Het verstandig gebruik van eiwitsupplementen kan bijdragen aan de prestatiecurve van de duiven. Waak daarbij voor eiwitproducten samengesteld uit eiwitten met een beperkte biologische waarde. Deze zijn vaak juist belastend voor het lichaam en werken daardoor mogelijk de vorm eerder tegen.
Voorjaarscontrole Zoals in de vorige nieuwsbrief al vermeld is het verstandig de vliegduiven ruim voor de eerste vluchten door uw dierenarts te laten controleren. Niet alleen op besmettingen met het geel, wormen en/of coccidiose, maar vooral op de aanwezigheid van luchtwegaandoeningen. Hierbij moet zeker en vooral ook gelet worden op de aanwezigheid van irritatie van de luchtpijp. Het is aan te raden duiven met een irritatie van de luchtwegen voor het seizoen te kuren met een combinatie van een goede luchtwegkuur en een kruidenmiddel als de Boni-Bronchicron. Een dergelijke combinatie kan het beste over het voer worden toegediend. Op deze manier kunnen de duiven met schone luchtwegen aan de vluchten beginnen. Het risico dat men dan na een drie- of viertal vluchten moet gaan kuren voor de koppen wordt hierdoor aanzienlijk kleiner. En laten we wel wezen, moeten kuren tijdens het seizoen doet de vorm ook geen goed.

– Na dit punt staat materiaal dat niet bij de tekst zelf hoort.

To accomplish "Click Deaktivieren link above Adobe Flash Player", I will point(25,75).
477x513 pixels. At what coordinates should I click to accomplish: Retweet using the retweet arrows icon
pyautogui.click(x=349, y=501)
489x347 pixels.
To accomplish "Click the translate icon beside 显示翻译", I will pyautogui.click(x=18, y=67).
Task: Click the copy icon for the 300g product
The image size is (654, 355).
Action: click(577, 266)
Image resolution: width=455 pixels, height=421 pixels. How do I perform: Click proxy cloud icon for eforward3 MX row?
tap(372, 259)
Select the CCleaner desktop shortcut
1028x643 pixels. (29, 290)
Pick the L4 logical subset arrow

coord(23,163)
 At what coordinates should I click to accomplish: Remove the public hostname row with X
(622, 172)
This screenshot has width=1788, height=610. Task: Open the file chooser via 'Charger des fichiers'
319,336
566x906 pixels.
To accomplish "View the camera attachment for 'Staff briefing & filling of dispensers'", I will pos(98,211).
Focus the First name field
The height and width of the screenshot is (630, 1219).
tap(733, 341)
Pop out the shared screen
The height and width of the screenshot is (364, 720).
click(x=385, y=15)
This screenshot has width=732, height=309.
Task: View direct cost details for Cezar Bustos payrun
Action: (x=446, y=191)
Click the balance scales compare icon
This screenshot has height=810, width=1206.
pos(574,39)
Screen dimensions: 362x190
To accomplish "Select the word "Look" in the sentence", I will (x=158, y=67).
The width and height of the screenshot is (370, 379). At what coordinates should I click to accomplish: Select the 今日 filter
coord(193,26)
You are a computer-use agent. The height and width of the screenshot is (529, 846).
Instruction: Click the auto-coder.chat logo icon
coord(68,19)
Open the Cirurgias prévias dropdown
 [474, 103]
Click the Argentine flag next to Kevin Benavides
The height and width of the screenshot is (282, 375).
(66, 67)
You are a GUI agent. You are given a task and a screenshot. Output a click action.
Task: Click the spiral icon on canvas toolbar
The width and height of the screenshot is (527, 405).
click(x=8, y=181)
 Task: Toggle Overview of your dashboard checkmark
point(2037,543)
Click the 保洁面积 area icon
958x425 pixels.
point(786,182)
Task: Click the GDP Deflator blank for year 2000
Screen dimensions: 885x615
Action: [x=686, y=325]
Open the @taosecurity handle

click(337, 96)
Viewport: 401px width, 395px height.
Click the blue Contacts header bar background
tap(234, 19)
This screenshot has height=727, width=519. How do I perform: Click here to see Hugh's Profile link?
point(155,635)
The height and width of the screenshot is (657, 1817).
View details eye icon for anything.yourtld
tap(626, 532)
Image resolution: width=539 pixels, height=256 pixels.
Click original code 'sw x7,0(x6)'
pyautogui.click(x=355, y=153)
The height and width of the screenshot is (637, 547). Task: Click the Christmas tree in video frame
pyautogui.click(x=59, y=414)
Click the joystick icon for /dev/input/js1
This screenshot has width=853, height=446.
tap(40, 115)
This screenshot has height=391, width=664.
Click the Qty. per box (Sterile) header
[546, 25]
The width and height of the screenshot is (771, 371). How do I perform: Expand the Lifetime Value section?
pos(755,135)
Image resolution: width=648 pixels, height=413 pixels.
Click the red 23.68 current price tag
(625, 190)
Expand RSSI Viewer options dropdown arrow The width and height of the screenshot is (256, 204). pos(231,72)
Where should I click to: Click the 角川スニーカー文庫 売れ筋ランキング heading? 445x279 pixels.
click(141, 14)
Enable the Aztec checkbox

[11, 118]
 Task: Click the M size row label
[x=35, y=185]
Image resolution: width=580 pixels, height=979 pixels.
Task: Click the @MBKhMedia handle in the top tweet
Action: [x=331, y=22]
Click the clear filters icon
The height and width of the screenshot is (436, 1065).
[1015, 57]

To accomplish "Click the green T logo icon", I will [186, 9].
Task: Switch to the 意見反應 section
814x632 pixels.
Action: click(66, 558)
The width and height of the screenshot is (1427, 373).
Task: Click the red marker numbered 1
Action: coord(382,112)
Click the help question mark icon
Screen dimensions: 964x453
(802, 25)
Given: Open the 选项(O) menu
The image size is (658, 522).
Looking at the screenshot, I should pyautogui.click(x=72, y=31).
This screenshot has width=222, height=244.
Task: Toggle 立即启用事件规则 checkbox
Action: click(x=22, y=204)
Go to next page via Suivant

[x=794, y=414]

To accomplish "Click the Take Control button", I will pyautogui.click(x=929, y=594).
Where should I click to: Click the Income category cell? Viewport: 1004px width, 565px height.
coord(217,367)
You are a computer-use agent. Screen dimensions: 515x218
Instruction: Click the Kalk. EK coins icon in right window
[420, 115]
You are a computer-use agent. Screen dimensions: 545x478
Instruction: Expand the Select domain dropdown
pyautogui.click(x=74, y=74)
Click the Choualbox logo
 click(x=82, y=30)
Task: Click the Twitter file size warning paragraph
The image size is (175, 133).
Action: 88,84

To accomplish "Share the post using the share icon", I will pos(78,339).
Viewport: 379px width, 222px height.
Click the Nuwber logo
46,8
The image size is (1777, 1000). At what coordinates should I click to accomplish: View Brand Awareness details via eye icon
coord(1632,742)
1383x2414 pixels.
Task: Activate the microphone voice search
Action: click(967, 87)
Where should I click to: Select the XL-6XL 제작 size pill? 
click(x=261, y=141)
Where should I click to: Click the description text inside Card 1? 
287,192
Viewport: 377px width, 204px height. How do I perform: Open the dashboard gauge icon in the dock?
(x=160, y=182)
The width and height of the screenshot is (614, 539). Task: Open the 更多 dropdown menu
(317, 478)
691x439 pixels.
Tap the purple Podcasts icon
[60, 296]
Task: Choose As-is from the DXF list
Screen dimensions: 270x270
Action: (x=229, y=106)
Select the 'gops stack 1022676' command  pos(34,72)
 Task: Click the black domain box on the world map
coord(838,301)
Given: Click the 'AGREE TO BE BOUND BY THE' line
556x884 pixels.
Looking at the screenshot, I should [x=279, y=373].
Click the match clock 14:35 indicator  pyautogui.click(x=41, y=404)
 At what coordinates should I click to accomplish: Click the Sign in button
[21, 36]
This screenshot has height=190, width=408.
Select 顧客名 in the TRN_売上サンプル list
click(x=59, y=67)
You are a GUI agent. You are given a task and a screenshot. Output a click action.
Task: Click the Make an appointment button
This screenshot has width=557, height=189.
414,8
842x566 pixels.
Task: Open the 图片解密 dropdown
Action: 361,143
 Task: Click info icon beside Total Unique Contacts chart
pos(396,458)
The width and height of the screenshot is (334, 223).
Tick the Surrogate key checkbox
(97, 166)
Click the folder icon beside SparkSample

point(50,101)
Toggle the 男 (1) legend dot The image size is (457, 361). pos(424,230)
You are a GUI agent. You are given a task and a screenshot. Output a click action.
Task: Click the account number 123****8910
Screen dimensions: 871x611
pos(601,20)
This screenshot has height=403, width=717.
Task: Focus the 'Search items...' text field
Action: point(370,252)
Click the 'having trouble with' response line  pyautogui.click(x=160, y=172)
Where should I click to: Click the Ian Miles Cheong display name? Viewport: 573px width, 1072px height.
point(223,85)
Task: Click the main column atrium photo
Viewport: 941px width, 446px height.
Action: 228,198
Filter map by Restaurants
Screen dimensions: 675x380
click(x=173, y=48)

Geelcapsules Voor dat de vluchten beginnen adviseer ik ook het gebruik van geelcapsules gedurende twee achtereenvolgende dagen. Op deze manier heeft men de duiven zo goed als zeker, vrij van het geel. Drinkwaterkuren, ik blijf het zeggen, zijn in deze tijd van het jaar uit den boze. Het is gewoon weggegooid geld. Als men geen geelcapsules wenst te gebruiken moet de geelkuur over het voer gegeven worden. En niet gedurende een of twee dagen, maar zeker zes dagen. De korte kuren werken alleen maar de resistentie van de geelparasieten tegen de geelmiddelen in de hand en dienen ten stelligste worden afgeraden.